## SUPPLIED MATERIAL

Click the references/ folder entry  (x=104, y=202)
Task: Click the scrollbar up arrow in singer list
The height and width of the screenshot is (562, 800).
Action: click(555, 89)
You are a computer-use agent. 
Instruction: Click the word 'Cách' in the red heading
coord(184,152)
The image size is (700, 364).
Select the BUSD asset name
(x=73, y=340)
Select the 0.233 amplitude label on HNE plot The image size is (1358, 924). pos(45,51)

...

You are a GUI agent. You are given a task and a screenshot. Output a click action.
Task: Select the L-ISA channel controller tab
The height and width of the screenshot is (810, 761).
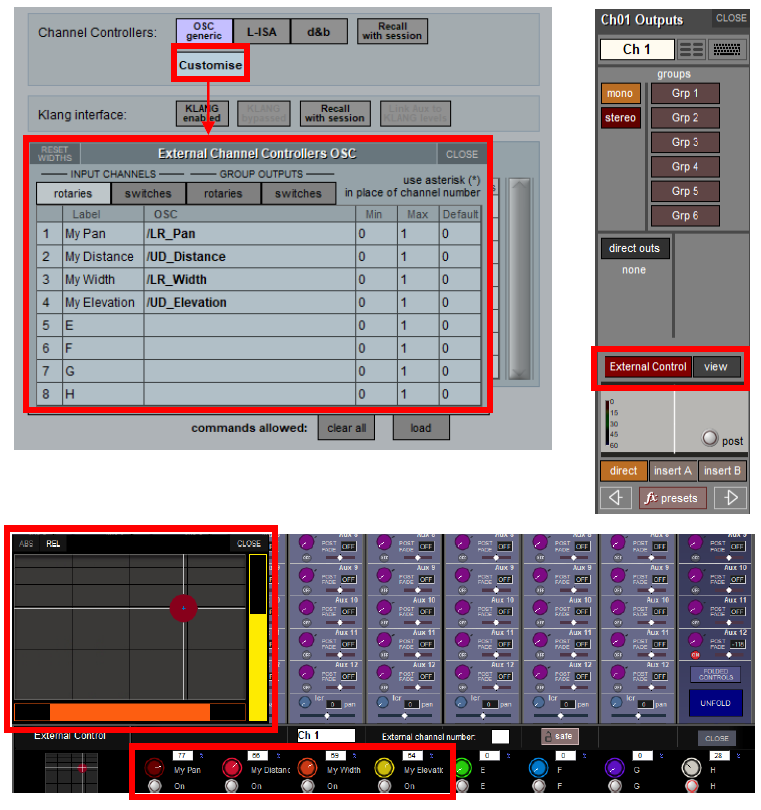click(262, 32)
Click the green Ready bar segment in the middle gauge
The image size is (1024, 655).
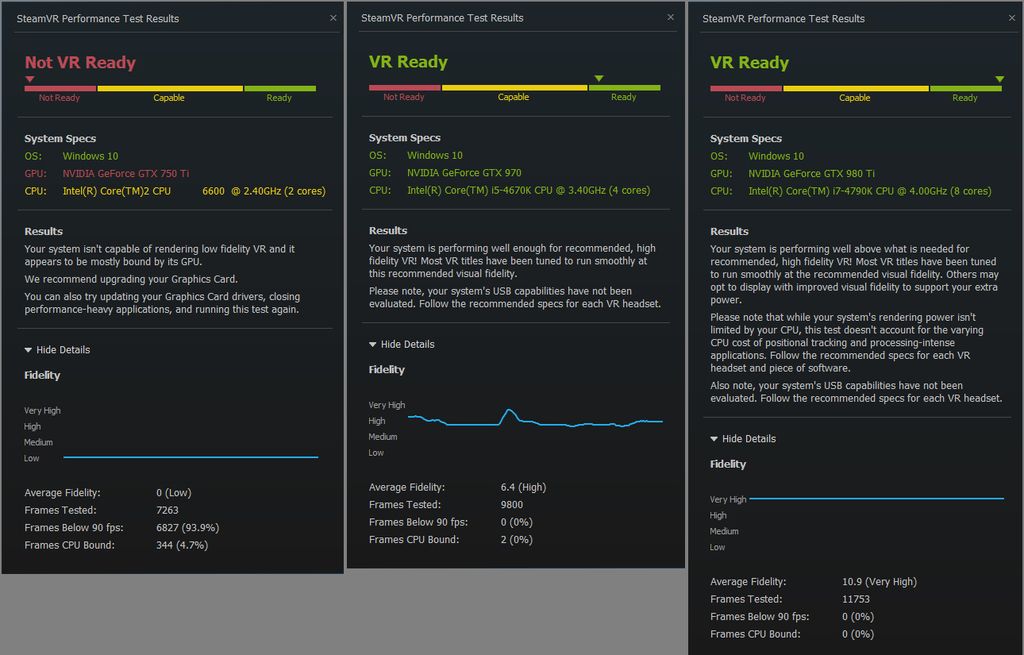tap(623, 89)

---

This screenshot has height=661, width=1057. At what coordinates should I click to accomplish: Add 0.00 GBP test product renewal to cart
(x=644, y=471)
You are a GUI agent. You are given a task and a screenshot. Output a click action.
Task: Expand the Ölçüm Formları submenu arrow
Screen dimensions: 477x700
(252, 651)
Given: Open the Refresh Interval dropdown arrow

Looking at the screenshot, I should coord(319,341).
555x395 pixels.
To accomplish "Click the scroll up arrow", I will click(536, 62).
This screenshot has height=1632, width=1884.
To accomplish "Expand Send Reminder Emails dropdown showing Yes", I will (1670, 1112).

## REQUIREMENT
Please give back, exactly as it stands above, the stretch from the line with "Click the references/" through the line with "Select the 0.233", and no line outside it.

## RESPONSE AREA
Click the references/ folder entry  (x=104, y=202)
Task: Click the scrollbar up arrow in singer list
The height and width of the screenshot is (562, 800).
Action: click(555, 89)
You are a computer-use agent. 
Instruction: Click the word 'Cách' in the red heading
coord(184,152)
The image size is (700, 364).
Select the BUSD asset name
(x=73, y=340)
Select the 0.233 amplitude label on HNE plot The image size is (1358, 924). pos(45,51)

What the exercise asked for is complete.